-- Start Record list --

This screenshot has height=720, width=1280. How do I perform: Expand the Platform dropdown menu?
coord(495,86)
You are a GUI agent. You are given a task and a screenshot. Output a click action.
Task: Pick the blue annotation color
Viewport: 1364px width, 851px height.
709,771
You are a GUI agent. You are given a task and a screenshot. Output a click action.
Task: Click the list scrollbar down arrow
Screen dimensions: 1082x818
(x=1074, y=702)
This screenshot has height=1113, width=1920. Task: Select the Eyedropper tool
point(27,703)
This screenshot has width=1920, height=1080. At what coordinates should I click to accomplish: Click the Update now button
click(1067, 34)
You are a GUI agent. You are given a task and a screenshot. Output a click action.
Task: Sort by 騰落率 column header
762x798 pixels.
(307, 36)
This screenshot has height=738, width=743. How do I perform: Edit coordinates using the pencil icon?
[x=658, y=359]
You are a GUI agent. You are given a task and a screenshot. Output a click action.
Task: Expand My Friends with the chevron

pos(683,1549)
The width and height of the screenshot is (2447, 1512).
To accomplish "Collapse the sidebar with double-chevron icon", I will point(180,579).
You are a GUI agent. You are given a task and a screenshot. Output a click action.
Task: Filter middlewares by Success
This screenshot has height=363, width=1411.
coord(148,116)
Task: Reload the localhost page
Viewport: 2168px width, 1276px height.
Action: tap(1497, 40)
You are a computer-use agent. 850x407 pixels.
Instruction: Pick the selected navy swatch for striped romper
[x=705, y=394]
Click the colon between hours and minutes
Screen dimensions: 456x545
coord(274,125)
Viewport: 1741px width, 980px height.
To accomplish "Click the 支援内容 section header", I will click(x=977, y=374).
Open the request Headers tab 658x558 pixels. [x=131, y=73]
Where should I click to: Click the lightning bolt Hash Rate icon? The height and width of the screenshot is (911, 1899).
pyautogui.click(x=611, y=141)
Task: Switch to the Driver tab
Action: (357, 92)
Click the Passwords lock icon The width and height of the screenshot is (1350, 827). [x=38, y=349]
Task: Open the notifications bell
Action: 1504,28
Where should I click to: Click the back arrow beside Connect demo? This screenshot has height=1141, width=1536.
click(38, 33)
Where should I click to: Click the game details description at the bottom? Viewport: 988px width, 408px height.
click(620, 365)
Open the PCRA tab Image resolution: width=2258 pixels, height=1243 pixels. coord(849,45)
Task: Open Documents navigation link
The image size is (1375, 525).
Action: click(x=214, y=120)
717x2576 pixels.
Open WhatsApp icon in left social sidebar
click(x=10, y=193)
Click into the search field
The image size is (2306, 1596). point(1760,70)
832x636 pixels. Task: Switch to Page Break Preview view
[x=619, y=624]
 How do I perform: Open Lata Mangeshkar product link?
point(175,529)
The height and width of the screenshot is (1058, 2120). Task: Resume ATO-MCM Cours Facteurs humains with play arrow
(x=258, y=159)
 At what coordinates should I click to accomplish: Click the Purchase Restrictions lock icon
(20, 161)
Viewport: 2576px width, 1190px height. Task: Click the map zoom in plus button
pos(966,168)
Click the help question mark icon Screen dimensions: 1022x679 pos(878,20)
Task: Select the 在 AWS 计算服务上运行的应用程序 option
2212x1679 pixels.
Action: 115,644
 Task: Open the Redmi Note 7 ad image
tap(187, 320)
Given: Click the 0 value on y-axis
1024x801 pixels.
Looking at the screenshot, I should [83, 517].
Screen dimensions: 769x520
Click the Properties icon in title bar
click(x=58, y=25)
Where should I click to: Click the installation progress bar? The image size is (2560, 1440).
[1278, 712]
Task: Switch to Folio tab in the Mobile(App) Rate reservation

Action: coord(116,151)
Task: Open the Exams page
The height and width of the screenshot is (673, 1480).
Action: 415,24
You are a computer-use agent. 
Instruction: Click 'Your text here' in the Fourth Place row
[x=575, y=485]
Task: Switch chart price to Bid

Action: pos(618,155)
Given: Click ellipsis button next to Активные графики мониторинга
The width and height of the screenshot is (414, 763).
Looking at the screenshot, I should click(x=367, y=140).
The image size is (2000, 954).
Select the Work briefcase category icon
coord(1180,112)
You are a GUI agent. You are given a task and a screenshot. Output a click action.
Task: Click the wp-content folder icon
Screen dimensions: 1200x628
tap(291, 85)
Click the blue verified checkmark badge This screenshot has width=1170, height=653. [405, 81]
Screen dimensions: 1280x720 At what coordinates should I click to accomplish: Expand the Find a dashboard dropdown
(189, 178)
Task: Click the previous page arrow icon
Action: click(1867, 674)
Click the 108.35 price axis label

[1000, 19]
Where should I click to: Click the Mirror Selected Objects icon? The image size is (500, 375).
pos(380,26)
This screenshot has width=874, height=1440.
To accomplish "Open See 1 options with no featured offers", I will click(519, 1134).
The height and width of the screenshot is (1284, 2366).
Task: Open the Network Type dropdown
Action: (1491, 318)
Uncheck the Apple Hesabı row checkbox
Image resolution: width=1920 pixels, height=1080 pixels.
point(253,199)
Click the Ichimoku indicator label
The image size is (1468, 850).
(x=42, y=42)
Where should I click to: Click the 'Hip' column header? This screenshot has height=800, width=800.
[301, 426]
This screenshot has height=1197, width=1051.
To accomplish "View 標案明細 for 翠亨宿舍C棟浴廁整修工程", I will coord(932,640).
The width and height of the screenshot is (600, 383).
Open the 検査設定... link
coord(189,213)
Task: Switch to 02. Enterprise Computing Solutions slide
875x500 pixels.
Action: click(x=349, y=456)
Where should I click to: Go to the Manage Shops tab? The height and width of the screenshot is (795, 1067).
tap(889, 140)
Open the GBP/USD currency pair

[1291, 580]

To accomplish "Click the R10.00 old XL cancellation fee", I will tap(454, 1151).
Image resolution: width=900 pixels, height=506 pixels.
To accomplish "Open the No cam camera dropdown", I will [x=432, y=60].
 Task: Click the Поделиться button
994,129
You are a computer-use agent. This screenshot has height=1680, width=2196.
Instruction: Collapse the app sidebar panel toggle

-- End Record list --

Please present every line of the items above as a Markdown table with two columns, Row and Text. Number the rows in order and skip any blank lines.

Result for this task:
| Row | Text |
|---|---|
| 1 | This screenshot has height=720, width=1280. How do I perform: Expand the Platform dropdown menu? |
| 2 | coord(495,86) |
| 3 | You are a GUI agent. You are given a task and a screenshot. Output a click action. |
| 4 | Task: Pick the blue annotation color |
| 5 | Viewport: 1364px width, 851px height. |
| 6 | 709,771 |
| 7 | You are a GUI agent. You are given a task and a screenshot. Output a click action. |
| 8 | Task: Click the list scrollbar down arrow |
| 9 | Screen dimensions: 1082x818 |
| 10 | (x=1074, y=702) |
| 11 | This screenshot has height=1113, width=1920. Task: Select the Eyedropper tool |
| 12 | point(27,703) |
| 13 | This screenshot has width=1920, height=1080. At what coordinates should I click to accomplish: Click the Update now button |
| 14 | click(1067, 34) |
| 15 | You are a GUI agent. You are given a task and a screenshot. Output a click action. |
| 16 | Task: Sort by 騰落率 column header |
| 17 | 762x798 pixels. |
| 18 | (307, 36) |
| 19 | This screenshot has height=738, width=743. How do I perform: Edit coordinates using the pencil icon? |
| 20 | [x=658, y=359] |
| 21 | You are a GUI agent. You are given a task and a screenshot. Output a click action. |
| 22 | Task: Expand My Friends with the chevron |
| 23 | pos(683,1549) |
| 24 | The width and height of the screenshot is (2447, 1512). |
| 25 | To accomplish "Collapse the sidebar with double-chevron icon", I will point(180,579). |
| 26 | You are a GUI agent. You are given a task and a screenshot. Output a click action. |
| 27 | Task: Filter middlewares by Success |
| 28 | This screenshot has height=363, width=1411. |
| 29 | coord(148,116) |
| 30 | Task: Reload the localhost page |
| 31 | Viewport: 2168px width, 1276px height. |
| 32 | Action: tap(1497, 40) |
| 33 | You are a computer-use agent. 850x407 pixels. |
| 34 | Instruction: Pick the selected navy swatch for striped romper |
| 35 | [x=705, y=394] |
| 36 | Click the colon between hours and minutes |
| 37 | Screen dimensions: 456x545 |
| 38 | coord(274,125) |
| 39 | Viewport: 1741px width, 980px height. |
| 40 | To accomplish "Click the 支援内容 section header", I will click(x=977, y=374). |
| 41 | Open the request Headers tab 658x558 pixels. [x=131, y=73] |
| 42 | Where should I click to: Click the lightning bolt Hash Rate icon? The height and width of the screenshot is (911, 1899). |
| 43 | pyautogui.click(x=611, y=141) |
| 44 | Task: Switch to the Driver tab |
| 45 | Action: (357, 92) |
| 46 | Click the Passwords lock icon The width and height of the screenshot is (1350, 827). [x=38, y=349] |
| 47 | Task: Open the notifications bell |
| 48 | Action: 1504,28 |
| 49 | Where should I click to: Click the back arrow beside Connect demo? This screenshot has height=1141, width=1536. |
| 50 | click(38, 33) |
| 51 | Where should I click to: Click the game details description at the bottom? Viewport: 988px width, 408px height. |
| 52 | click(620, 365) |
| 53 | Open the PCRA tab Image resolution: width=2258 pixels, height=1243 pixels. coord(849,45) |
| 54 | Task: Open Documents navigation link |
| 55 | The image size is (1375, 525). |
| 56 | Action: click(x=214, y=120) |
| 57 | 717x2576 pixels. |
| 58 | Open WhatsApp icon in left social sidebar |
| 59 | click(x=10, y=193) |
| 60 | Click into the search field |
| 61 | The image size is (2306, 1596). point(1760,70) |
| 62 | 832x636 pixels. Task: Switch to Page Break Preview view |
| 63 | [x=619, y=624] |
| 64 |  How do I perform: Open Lata Mangeshkar product link? |
| 65 | point(175,529) |
| 66 | The height and width of the screenshot is (1058, 2120). Task: Resume ATO-MCM Cours Facteurs humains with play arrow |
| 67 | (x=258, y=159) |
| 68 |  At what coordinates should I click to accomplish: Click the Purchase Restrictions lock icon |
| 69 | (20, 161) |
| 70 | Viewport: 2576px width, 1190px height. Task: Click the map zoom in plus button |
| 71 | pos(966,168) |
| 72 | Click the help question mark icon Screen dimensions: 1022x679 pos(878,20) |
| 73 | Task: Select the 在 AWS 计算服务上运行的应用程序 option |
| 74 | 2212x1679 pixels. |
| 75 | Action: 115,644 |
| 76 |  Task: Open the Redmi Note 7 ad image |
| 77 | tap(187, 320) |
| 78 | Given: Click the 0 value on y-axis |
| 79 | 1024x801 pixels. |
| 80 | Looking at the screenshot, I should [83, 517]. |
| 81 | Screen dimensions: 769x520 |
| 82 | Click the Properties icon in title bar |
| 83 | click(x=58, y=25) |
| 84 | Where should I click to: Click the installation progress bar? The image size is (2560, 1440). |
| 85 | [1278, 712] |
| 86 | Task: Switch to Folio tab in the Mobile(App) Rate reservation |
| 87 | Action: coord(116,151) |
| 88 | Task: Open the Exams page |
| 89 | The height and width of the screenshot is (673, 1480). |
| 90 | Action: 415,24 |
| 91 | You are a computer-use agent.  |
| 92 | Instruction: Click 'Your text here' in the Fourth Place row |
| 93 | [x=575, y=485] |
| 94 | Task: Switch chart price to Bid |
| 95 | Action: pos(618,155) |
| 96 | Given: Click ellipsis button next to Активные графики мониторинга |
| 97 | The width and height of the screenshot is (414, 763). |
| 98 | Looking at the screenshot, I should click(x=367, y=140). |
| 99 | The image size is (2000, 954). |
| 100 | Select the Work briefcase category icon |
| 101 | coord(1180,112) |
| 102 | You are a GUI agent. You are given a task and a screenshot. Output a click action. |
| 103 | Task: Click the wp-content folder icon |
| 104 | Screen dimensions: 1200x628 |
| 105 | tap(291, 85) |
| 106 | Click the blue verified checkmark badge This screenshot has width=1170, height=653. [405, 81] |
| 107 | Screen dimensions: 1280x720 At what coordinates should I click to accomplish: Expand the Find a dashboard dropdown |
| 108 | (189, 178) |
| 109 | Task: Click the previous page arrow icon |
| 110 | Action: click(1867, 674) |
| 111 | Click the 108.35 price axis label |
| 112 | [1000, 19] |
| 113 | Where should I click to: Click the Mirror Selected Objects icon? The image size is (500, 375). |
| 114 | pos(380,26) |
| 115 | This screenshot has width=874, height=1440. |
| 116 | To accomplish "Open See 1 options with no featured offers", I will click(519, 1134). |
| 117 | The height and width of the screenshot is (1284, 2366). |
| 118 | Task: Open the Network Type dropdown |
| 119 | Action: (1491, 318) |
| 120 | Uncheck the Apple Hesabı row checkbox |
| 121 | Image resolution: width=1920 pixels, height=1080 pixels. |
| 122 | point(253,199) |
| 123 | Click the Ichimoku indicator label |
| 124 | The image size is (1468, 850). |
| 125 | (x=42, y=42) |
| 126 | Where should I click to: Click the 'Hip' column header? This screenshot has height=800, width=800. |
| 127 | [301, 426] |
| 128 | This screenshot has height=1197, width=1051. |
| 129 | To accomplish "View 標案明細 for 翠亨宿舍C棟浴廁整修工程", I will coord(932,640). |
| 130 | The width and height of the screenshot is (600, 383). |
| 131 | Open the 検査設定... link |
| 132 | coord(189,213) |
| 133 | Task: Switch to 02. Enterprise Computing Solutions slide |
| 134 | 875x500 pixels. |
| 135 | Action: click(x=349, y=456) |
| 136 | Where should I click to: Go to the Manage Shops tab? The height and width of the screenshot is (795, 1067). |
| 137 | tap(889, 140) |
| 138 | Open the GBP/USD currency pair |
| 139 | [1291, 580] |
| 140 | To accomplish "Click the R10.00 old XL cancellation fee", I will tap(454, 1151). |
| 141 | Image resolution: width=900 pixels, height=506 pixels. |
| 142 | To accomplish "Open the No cam camera dropdown", I will [x=432, y=60]. |
| 143 |  Task: Click the Поделиться button |
| 144 | 994,129 |
| 145 | You are a computer-use agent. This screenshot has height=1680, width=2196. |
| 146 | Instruction: Collapse the app sidebar panel toggle |